FIELD RESEARCH IN BAVARTÉS AND LAYRISSE
Bagnères-de-Luchon canton (municipalities of the former Saint-Béat canton)
Haute-Garonne (France), July–August 2024

Activity carried out by the association Eth Ostau Comengés as part of the Tramontana Network project, co-funded by the Creative Europe program.
From August 2024, after scouting out the terrain and informants, the Eth Ostau Comengés team carried out an initial phase of ethnographic research among the last speakers of Gascon in the 21 targeted municipalities.

The main focus of the research was practices and perceptions related to water. Indeed, this territory, crossed by the Garonne and the Pique rivers, is marked by the irrigation of hay meadows, the transportation of wood by floating (an activity that is no longer practiced today), other economic activities using water as a driving force, but also disastrous floods and rain rituals.

Also, the topic of migration seemed very important because of the proximity of the French-Spanish border and the specialization of certain villages in the trade of travelers and peddlers, particularly in Boutx. Moreover, within the commune of Boutx, we are in the process of intensifying our research on the case of two communities that are somewhat apart in the valley in more ways than one.

Firstly, Le Ger-de-Boutx, due to its geographical isolation (in the Ger catchment area) and its unique history, cultivates its own cultural and linguistic identity. The issue of sharing and/or managing the mountain pastures, as well as the water, forests and the Mourtis ski resort, is still the subject of heated debate today. And secondly, the case of Argut-Dessus, a very isolated and rugged territory, deserted by three quarters of its population, which saw the arrival of a new population of urban origin in the 1950s, a pioneering experiment, as part of civil services supervised by the Mountain Holiday Association, under the aegis of Doctor Heurté de Cierp. Two cultures and philosophies of life coexisted peacefully and sometimes intermingled in interesting ways, rebuilding the ruined houses but not without crushing the indigenous culture, which had become an ultra-minority.

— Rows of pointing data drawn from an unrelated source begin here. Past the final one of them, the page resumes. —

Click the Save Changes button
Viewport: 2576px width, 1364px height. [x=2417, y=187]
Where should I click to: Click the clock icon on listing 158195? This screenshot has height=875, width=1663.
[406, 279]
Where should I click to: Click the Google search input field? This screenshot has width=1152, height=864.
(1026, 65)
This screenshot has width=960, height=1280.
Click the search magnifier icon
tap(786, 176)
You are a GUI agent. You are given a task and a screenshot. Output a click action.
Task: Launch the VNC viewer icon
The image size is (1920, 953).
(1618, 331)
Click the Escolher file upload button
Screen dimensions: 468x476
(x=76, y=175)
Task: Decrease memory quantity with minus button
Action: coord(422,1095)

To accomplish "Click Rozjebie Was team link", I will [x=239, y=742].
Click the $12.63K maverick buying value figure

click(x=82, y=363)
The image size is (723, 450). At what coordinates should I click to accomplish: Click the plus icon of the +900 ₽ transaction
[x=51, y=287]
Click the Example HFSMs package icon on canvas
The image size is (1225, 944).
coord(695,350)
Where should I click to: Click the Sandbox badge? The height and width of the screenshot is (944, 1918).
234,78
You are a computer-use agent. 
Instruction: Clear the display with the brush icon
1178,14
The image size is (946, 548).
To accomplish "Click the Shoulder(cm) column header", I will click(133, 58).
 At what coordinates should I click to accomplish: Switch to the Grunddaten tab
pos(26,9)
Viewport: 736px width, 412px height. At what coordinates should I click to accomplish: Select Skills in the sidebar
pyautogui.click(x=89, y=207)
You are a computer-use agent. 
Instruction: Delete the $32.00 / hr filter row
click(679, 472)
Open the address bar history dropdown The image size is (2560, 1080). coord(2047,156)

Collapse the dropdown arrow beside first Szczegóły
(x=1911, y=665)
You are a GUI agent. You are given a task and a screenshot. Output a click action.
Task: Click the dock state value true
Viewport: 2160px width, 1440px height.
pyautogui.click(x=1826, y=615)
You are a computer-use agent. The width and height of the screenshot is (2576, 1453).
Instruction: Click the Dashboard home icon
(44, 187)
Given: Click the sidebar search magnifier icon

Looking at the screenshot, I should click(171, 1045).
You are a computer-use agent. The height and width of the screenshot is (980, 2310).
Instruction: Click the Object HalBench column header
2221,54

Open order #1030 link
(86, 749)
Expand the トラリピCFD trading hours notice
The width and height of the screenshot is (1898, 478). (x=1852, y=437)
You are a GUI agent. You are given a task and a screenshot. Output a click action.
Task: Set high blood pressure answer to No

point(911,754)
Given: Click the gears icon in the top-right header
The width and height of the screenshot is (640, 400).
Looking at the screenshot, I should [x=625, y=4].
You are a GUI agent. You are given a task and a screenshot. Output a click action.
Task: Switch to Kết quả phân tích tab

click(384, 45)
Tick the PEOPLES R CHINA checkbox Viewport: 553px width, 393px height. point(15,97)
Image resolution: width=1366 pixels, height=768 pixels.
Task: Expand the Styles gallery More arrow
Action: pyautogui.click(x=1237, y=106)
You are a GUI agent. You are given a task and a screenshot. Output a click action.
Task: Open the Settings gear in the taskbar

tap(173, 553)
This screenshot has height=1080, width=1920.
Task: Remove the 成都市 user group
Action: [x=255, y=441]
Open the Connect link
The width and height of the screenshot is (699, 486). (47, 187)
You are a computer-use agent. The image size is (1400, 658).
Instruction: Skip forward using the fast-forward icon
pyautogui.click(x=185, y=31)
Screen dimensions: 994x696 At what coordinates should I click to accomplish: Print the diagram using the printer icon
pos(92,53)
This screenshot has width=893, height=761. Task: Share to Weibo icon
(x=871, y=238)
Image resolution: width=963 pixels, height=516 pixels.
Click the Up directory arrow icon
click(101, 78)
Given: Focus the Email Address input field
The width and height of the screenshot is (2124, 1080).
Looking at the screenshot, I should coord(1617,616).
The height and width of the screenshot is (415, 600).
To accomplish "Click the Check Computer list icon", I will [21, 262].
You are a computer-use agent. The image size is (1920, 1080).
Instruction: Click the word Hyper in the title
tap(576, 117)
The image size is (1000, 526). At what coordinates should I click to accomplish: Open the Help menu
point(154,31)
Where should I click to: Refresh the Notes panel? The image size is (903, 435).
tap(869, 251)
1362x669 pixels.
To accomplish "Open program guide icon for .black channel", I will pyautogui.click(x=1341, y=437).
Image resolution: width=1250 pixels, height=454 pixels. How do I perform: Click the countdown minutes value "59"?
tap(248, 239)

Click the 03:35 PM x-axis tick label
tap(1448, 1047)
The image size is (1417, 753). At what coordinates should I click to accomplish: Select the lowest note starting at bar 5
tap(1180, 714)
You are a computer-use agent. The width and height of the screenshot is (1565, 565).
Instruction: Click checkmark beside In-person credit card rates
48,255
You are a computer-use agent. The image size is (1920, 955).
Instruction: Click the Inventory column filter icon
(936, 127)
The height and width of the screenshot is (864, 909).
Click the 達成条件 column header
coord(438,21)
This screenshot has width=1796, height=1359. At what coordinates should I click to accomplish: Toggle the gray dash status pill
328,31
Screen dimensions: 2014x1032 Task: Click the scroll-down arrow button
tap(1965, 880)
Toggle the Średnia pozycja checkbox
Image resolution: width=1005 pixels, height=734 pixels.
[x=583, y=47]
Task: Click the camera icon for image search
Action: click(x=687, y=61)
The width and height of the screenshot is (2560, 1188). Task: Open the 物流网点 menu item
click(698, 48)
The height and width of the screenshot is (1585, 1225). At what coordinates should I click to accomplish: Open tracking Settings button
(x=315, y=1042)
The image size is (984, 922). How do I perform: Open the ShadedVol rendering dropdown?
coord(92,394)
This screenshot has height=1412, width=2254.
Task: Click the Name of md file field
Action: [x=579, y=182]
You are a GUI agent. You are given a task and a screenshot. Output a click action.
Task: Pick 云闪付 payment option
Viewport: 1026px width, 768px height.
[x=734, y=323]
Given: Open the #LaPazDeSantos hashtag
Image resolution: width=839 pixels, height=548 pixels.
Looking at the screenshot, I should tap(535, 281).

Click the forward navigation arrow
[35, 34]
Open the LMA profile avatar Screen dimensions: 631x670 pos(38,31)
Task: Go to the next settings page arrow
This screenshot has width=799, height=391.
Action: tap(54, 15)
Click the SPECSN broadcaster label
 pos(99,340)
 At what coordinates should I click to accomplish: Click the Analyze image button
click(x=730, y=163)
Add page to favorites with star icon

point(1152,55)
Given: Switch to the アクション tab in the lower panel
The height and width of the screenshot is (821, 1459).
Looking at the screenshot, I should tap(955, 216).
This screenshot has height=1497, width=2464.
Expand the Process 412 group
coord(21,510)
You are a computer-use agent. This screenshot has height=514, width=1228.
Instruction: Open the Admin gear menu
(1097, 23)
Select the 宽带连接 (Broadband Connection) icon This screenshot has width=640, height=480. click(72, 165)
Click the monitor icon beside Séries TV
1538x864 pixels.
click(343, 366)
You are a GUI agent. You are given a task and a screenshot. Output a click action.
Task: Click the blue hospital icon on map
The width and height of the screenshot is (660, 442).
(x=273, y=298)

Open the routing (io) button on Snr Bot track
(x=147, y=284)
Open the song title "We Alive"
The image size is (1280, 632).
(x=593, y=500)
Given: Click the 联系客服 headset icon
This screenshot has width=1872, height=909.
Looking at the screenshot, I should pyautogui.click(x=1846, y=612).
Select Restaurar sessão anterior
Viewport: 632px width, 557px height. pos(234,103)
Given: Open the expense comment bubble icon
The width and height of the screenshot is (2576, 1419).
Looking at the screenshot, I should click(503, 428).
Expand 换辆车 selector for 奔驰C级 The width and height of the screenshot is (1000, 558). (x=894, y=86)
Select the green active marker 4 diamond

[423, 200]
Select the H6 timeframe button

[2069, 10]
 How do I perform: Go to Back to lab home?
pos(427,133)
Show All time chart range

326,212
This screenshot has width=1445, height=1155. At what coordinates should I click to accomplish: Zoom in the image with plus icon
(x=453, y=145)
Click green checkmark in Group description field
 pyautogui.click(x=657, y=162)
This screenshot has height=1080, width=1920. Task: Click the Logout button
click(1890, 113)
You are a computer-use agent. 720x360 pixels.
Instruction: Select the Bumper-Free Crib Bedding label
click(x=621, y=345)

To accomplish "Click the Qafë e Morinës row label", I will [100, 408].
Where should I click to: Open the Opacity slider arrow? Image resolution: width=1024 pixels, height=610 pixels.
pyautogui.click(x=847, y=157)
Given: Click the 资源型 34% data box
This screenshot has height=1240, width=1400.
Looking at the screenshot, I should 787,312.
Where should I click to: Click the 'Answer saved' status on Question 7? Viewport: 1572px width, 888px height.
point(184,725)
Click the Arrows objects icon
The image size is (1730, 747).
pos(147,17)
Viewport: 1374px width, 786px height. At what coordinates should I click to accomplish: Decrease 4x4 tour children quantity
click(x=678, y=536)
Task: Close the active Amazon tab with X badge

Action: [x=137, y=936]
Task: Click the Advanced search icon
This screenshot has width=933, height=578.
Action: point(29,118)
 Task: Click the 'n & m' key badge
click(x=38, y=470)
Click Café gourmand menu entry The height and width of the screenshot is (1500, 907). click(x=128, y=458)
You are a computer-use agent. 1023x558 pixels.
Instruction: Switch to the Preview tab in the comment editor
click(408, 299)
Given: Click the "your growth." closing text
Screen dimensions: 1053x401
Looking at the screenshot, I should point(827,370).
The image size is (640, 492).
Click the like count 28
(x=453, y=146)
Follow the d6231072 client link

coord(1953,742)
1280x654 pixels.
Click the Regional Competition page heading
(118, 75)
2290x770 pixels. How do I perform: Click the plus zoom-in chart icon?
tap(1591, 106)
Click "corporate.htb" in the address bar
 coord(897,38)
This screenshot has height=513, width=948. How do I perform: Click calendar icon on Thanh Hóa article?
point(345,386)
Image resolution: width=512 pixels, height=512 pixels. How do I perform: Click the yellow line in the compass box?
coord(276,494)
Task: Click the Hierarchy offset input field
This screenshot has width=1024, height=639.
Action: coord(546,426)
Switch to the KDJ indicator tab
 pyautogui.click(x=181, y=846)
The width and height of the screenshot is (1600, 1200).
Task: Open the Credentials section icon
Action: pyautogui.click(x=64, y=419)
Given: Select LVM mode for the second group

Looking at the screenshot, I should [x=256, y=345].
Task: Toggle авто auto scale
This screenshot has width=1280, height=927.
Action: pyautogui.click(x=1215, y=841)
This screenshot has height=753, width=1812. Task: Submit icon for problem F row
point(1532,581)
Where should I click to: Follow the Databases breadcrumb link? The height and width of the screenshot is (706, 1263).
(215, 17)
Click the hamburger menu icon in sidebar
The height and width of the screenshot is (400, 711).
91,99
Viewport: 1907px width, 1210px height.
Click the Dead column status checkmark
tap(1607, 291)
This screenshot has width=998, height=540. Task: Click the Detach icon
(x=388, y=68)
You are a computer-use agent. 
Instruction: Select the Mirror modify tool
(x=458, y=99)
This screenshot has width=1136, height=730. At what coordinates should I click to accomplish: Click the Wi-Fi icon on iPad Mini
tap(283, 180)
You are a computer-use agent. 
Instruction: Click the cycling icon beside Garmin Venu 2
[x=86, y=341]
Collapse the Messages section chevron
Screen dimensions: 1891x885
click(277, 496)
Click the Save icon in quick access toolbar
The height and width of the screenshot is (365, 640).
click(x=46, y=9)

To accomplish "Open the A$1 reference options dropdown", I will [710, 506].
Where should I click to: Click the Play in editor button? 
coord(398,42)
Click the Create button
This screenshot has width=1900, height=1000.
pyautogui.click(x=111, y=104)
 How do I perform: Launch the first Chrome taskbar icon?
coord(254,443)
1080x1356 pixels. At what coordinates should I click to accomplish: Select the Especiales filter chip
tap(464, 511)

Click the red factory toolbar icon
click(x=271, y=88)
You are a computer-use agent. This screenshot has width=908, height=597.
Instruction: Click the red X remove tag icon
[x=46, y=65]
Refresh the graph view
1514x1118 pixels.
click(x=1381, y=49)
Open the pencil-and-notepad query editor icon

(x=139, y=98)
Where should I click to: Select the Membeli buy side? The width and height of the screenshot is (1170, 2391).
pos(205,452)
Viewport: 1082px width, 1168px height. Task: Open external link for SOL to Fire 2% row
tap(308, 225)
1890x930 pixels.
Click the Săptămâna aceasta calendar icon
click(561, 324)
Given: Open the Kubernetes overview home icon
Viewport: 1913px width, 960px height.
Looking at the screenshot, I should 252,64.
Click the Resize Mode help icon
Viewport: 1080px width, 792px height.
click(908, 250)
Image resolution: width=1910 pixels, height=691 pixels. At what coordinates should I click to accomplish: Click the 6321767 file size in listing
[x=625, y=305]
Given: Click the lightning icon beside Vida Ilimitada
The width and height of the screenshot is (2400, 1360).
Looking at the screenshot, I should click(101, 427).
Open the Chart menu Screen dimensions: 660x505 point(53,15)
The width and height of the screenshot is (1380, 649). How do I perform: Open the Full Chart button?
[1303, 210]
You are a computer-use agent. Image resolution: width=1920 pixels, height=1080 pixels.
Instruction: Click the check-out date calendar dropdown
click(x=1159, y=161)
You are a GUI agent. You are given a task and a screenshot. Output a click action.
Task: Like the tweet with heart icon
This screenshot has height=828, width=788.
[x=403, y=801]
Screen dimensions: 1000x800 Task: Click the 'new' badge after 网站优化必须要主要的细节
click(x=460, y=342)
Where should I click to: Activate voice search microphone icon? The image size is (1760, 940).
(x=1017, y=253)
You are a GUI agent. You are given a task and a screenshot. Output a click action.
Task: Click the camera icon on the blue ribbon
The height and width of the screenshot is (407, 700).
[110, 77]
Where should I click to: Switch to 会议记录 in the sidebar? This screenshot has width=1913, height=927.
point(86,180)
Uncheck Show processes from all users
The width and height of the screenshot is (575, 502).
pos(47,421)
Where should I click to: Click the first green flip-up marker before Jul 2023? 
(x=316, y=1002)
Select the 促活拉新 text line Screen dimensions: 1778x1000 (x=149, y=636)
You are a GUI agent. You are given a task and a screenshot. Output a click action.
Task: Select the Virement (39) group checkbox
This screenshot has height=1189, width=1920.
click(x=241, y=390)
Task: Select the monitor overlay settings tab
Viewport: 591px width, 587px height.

Finally, these two valleys are marked by a very pronounced decline in pastoralism, and they were also the scene of the reintroduction of the first Slovenian bears in 1996, in the commune of Melles. In addition to practices related to transhumance, the relationship with predators will be the focus of our future investigations. This last subject, which is very sensitive and divisive, especially with the announced return of the wolf, is the subject of very lively debate in the valleys. In the midst of an agricultural crisis on a European scale, several informants have already confided in us that they see it as the end of a pastoral civilization and, beyond that, the end of the villages themselves.